* _EXERCISE GOAL_: Upon reaching the line that contains "Task: Open Mark Neuman profile avatar" in the records below, begin repeating every line exactly through the last one, skipping pictures.

▼▼▼

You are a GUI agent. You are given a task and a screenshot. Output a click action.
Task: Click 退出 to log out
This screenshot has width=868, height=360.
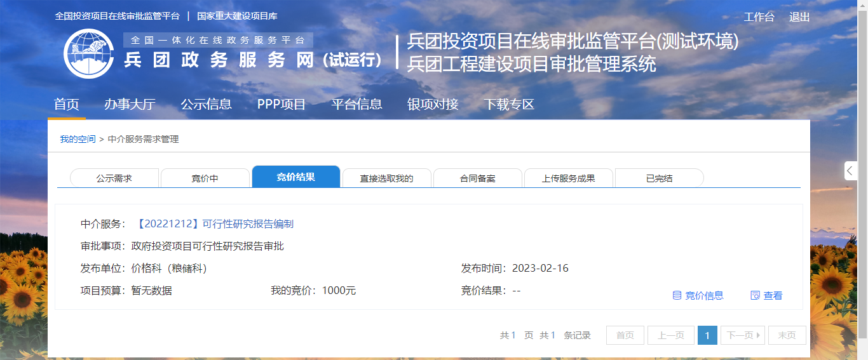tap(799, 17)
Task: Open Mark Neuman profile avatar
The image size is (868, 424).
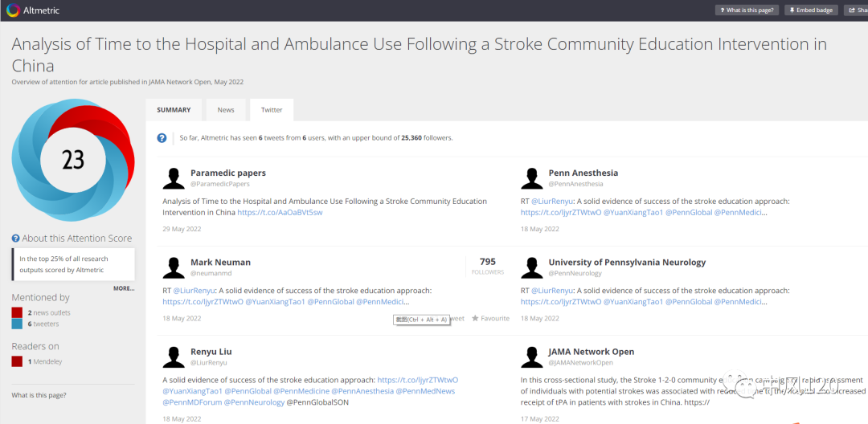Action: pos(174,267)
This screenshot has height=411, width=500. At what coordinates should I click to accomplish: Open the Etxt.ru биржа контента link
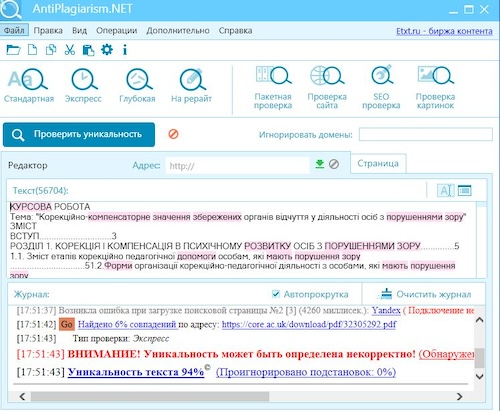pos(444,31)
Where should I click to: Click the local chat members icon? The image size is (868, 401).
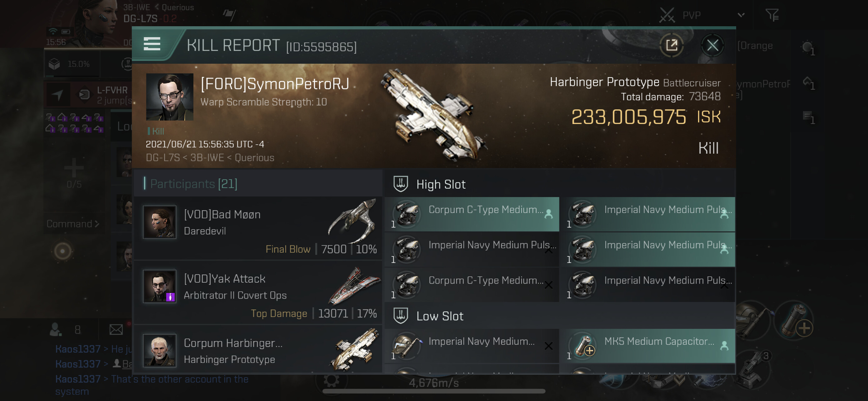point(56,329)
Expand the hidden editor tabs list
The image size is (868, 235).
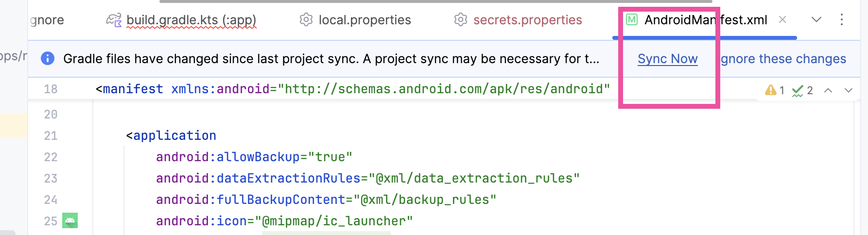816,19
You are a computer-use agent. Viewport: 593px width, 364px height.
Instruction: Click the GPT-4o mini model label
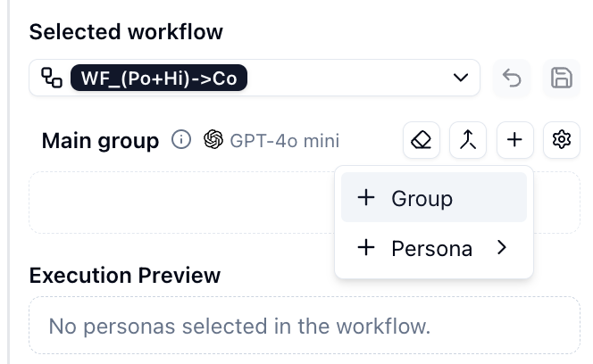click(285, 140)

▲▲▲

* _EXPECTED OUTPUT_:
Task: Open Mark Neuman profile avatar
The image size is (868, 424).
Action: pos(174,267)
This screenshot has height=411, width=500. At what coordinates should I click to accomplish: Open the Etxt.ru биржа контента link
pos(444,31)
Where should I click to: Click the local chat members icon? The image size is (868, 401).
point(56,329)
Expand the hidden editor tabs list
The image size is (868, 235).
816,19
You are a computer-use agent. Viewport: 593px width, 364px height.
Instruction: Click the GPT-4o mini model label
click(285, 140)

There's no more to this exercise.